In the worked chemistry problem below on the equivalent weight of Na₂S₂O₃, what average oxidation state does sulfur have in Na₂S₄O₆?

→ EXTRACT PROVIDED:
▬▬▬

Question

The equivalent weight of \(\text{Na}_2\text{S}_2\text{O}_3\) (Gram molecular weight = \(M\)) in the given reaction is:
\[\text{I}_2 + 2 \text{Na}_2\text{S}_2\text{O}_3 \rightarrow 2 \text{NaI} + \text{Na}_2\text{S}_4\text{O}_6\]

• A. M/2
• B. M
• C. 2M
• D. M/4

Answer 1

The Correct Option is B

The reaction involves: \( \text{I}_2 + 2\text{Na}_2\text{S}_2\text{O}_3 \rightarrow 2\text{NaI} + \text{Na}_2\text{S}_4\text{O}_6 \)

Here, each molecule of \( \text{Na}_2\text{S}_2\text{O}_3 \) donates 1 electron, leading to a total of 2 electrons being transferred per molecule of \( \text{I}_2 \). 

Oxidation states of sulfur: In \( \text{Na}_2\text{S}_2\text{O}_3 \), the average oxidation state of sulfur is +2. During the reaction, sulfur in \( \text{Na}_2\text{S}_2\text{O}_3 \) is partially oxidized to \( \text{Na}_2\text{S}_4\text{O}_6 \), where the average oxidation state becomes +2.5.

Definition of equivalent weight: The equivalent weight of a substance is given by: \( \text{Equivalent Weight} = \frac{\text{Molecular Weight}}{n} \) Here, \( n \) represents the number of electrons transferred per molecule in the reaction.

Calculation: For \( \text{Na}_2\text{S}_2\text{O}_3 \), \( n = 1 \), because each molecule transfers 1 electron. Therefore, the equivalent weight of \( \text{Na}_2\text{S}_2\text{O}_3 \) is equal to its molecular weight, \( M \). Thus, the equivalent weight of \( \text{Na}_2\text{S}_2\text{O}_3 \) in this reaction is \( M \).

Answer 2

Correct Answer:

Option 2: M

Explanation:

1. Analyze the Reaction:

I₂ + 2Na₂S₂O₃ → 2NaI + Na₂S₄O₆

2. Determine the Change in Oxidation State:

In Na₂S₂O₃, the average oxidation state of sulfur is +2.

In Na₂S₄O₆, the average oxidation state of sulfur is +2.5.

3. Calculate the Change per Molecule:

Each S atom in Na₂S₂O₃ changes its oxidation state from +2 to +2.5, a change of 0.5.

There are two sulfur atoms in Na₂S₂O₃, so the total change in oxidation state per molecule of Na₂S₂O₃ is 2 * 0.5 = 1.

4. Determine the n-factor:

The n-factor (number of electrons transferred per molecule) is equal to the total change in oxidation state, which is 1.

5. Calculate the Equivalent Weight:

Equivalent weight = Molecular weight / n-factor

Equivalent weight = M / 1 = M

▬▬▬

→ DATA:
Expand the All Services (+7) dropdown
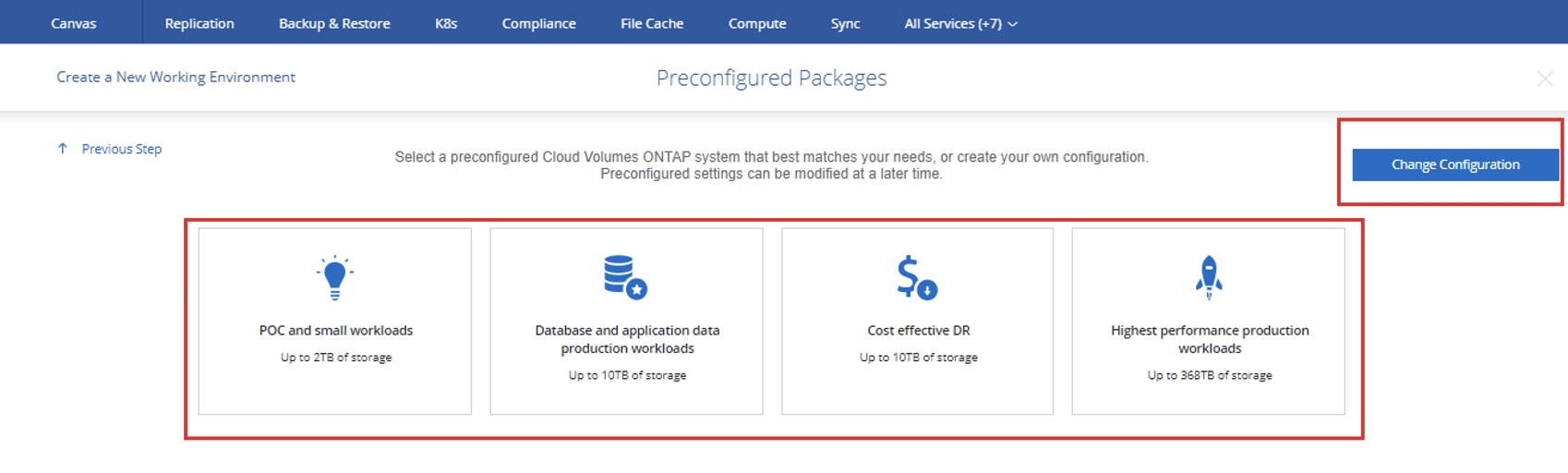The image size is (1568, 473). pos(960,24)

▬▬▬

→ THE SOLUTION: +2.5